/manglish_lyrics_generator

TinkerHub Build From Home || ML track

Primary LanguagePython

BFH Banner

Sithara Song Generator

A Manglish lyrics generator that can give you Lyrics of a Malayalam Song that doesn't exist! in our favourite Manglish language. When User requests for one, API call is sent and pretrained model generates a lyrics and it is returned as response and displayed for you using JavaScript.

You can try the manglish_lyrics_generator by visiting the website here.

Team members

  1. Nanda Kishor M Pai
  2. Aswin Jayaji
  3. Hari Krishnan U

Team Id

BFH/recEHiCGthePHSlQQ/2021

Link to product walkthrough

Watch the video by clicking image below

Product Walkthrough

How it Works ?

Framework and Model Architecture

A Deep Learning model with an architecture including an Embedding layer, LSTMs and a fully connected layer were built using PyTorch and the model was trained on it.

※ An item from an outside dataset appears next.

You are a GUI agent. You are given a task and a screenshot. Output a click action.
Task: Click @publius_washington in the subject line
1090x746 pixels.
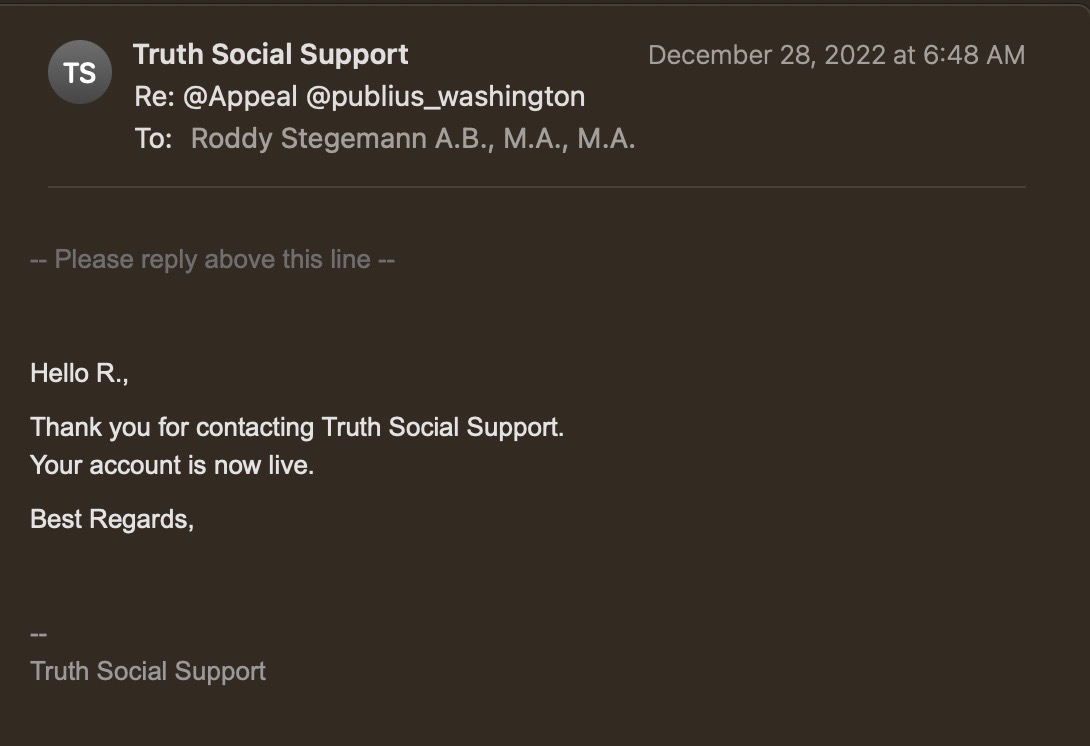click(x=445, y=96)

  1. The project website can be found here. A manglish lyrics gets generated when the user enters one or more manglish keyword and clicks the Generate Lyrics button and the lyrics gets cleared when the user uses the Clear button. If the keyword entered by the user is not found in our dataset, then an alert is shown and the user is given sample keywords from which they can choose from. The website was built using HTML, CSS and JS along with axios module for API request and response. On pressing the Generate Lyrics button, an API GET request gets called which returns the lyrics. The API is built on the micro-web framework Flask. The ML model along with the prediction script is incorporated into Flask and deployed onto Heroku after testing it locally. The api can be found here. The source code regarding the api and website can be found in the api and frontend folders respectively.

    The dataset collected was splitted into train and validation in the ratio 85:15. Minimal Data Preprocessing was done on the collected dataset, as more would have result in the loss of song lyrics structure. We obtained a validation CrossEntropyLoss of 3.325. Since the training was RAM intensive, it was carried out in Goole Colab and the jupyter notebook used for training and validation can be found here. The Validation Loss, was found out and was compared with the number of epochs, using suitable plot diagrams drawn with matplotlib. Required Hypertuning of parameters was done by varying batch size, number of epochs and learning rate. The source code regarding the model can be found in model folder.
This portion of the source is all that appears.